A final, different truth to be drawn from current events is that for all our preoccupations about shrinking geopolitical options and growing security dangers, we are, in fact, living in Dickens’s “best of times." One hundred years ago, about 70 per cent of the world’s population lived in poverty, many in extreme poverty. Now only about 10 per cent do. A century ago, a large majority of people worldwide were illiterate. Today, the numbers are reversed; about 85 per cent of the world’s population can read and write. One hundred years ago, most women could not vote. Now most can.

Thanks to technologies and industries that scarcely existed even just a generation ago – Microsoft, Amazon, Apple, Samsung, Google, Twitter, Facebook, etc. – the world is vastly better connected and informed. Half of the world’s population now has a mobile-phone subscription and more people have access today to a phone than to a flush toilet.

Levels of physical well-being are also vastly improved. People everywhere are living longer, healthier lives than ever before, according to the World Health Organization. Infant mortality has declined by half in the past 25 years. Measles deaths have decreased by almost 75 per cent. And in the space of two generations polio has been all but eliminated worldwide.

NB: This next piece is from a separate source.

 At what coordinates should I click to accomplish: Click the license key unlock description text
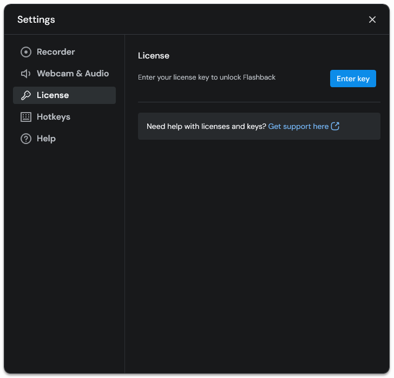pyautogui.click(x=207, y=77)
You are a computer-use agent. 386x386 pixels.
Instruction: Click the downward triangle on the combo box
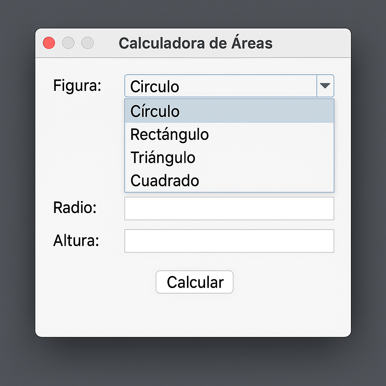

As we consider the challenges of a shifting international order and shrinking options, we need to keep a sane perspective. Humanity has come a very long way from Thomas Hobbes’s depiction of the natural state of humanity as one of “continual fear, and danger of violent death; And the life of man [was] solitary, poore, nasty, brutish, and short." For all our anxiety about our place in the world, Hobbes’s and Dickens’s contemporaries would have traded their situations for ours in a heartbeat.